Problem => Scan the data below and pick out the lines containing the word "photo".

[Saved data entries]
☆ ☆ ☆ ☆ ☆ ☆ ☆

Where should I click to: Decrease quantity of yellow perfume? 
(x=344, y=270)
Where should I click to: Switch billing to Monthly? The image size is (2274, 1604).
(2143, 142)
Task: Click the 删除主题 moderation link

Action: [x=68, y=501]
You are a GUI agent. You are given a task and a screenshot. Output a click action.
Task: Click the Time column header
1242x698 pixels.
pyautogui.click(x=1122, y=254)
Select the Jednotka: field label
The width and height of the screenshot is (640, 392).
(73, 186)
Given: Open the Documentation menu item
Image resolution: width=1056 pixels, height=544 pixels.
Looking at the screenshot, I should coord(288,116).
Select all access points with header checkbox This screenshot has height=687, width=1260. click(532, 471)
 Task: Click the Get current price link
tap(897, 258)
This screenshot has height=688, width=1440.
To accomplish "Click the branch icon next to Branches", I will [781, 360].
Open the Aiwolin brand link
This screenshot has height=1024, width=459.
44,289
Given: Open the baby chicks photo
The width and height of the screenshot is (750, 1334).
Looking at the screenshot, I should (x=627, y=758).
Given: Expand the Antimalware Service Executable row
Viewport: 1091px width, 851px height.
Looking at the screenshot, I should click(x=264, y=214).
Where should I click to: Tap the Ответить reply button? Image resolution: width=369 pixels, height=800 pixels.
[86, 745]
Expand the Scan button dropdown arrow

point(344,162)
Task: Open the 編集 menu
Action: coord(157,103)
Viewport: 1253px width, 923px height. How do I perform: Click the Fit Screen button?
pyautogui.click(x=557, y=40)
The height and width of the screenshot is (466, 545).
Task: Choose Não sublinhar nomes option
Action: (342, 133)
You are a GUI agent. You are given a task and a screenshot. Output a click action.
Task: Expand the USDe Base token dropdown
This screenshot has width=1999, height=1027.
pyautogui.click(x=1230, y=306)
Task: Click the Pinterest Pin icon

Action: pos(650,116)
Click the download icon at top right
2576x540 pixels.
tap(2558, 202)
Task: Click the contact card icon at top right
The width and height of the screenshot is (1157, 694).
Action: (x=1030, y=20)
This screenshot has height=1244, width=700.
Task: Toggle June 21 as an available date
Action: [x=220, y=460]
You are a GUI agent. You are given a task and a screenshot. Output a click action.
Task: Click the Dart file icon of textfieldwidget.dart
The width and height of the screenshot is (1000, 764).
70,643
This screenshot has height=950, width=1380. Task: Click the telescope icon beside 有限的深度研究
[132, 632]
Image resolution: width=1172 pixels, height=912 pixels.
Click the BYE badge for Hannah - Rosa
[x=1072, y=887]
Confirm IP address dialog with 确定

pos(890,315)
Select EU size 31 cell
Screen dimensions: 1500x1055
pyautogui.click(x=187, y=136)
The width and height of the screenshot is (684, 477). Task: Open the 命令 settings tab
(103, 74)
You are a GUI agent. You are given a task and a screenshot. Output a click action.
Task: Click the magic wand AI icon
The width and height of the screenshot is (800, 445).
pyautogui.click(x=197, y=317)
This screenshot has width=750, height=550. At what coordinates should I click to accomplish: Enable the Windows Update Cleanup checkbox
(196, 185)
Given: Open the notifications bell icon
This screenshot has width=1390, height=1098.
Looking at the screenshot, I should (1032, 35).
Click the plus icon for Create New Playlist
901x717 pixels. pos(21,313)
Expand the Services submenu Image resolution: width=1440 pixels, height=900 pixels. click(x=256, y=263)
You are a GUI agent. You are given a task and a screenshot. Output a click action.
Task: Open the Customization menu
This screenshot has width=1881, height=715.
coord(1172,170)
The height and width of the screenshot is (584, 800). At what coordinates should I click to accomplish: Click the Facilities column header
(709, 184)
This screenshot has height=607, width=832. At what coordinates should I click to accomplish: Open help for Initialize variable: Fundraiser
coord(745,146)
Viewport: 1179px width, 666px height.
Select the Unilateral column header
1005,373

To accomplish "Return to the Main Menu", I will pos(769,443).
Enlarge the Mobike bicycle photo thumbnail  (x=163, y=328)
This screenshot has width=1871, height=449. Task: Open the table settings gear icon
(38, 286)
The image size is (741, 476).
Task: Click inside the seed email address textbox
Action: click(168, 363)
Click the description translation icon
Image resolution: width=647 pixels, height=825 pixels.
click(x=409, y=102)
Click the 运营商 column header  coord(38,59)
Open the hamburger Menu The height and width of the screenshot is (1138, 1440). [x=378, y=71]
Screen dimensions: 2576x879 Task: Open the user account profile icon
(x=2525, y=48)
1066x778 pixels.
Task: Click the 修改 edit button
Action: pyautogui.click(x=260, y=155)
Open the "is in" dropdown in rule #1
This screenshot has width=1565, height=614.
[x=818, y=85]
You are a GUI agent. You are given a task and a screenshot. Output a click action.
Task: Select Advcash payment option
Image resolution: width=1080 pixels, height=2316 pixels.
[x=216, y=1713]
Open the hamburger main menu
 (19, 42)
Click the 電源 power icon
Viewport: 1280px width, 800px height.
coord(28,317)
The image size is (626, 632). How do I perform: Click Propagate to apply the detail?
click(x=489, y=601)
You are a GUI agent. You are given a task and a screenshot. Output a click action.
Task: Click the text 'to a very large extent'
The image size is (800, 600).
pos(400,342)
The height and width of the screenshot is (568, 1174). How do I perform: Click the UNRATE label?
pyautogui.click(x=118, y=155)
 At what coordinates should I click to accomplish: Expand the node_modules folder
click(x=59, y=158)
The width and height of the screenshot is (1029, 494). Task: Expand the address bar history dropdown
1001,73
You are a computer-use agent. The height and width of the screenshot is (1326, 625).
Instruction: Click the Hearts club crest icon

☆ ☆ ☆ ☆ ☆ ☆ ☆

Expected output =>
Given: Open the baby chicks photo
Enlarge the Mobike bicycle photo thumbnail  (x=163, y=328)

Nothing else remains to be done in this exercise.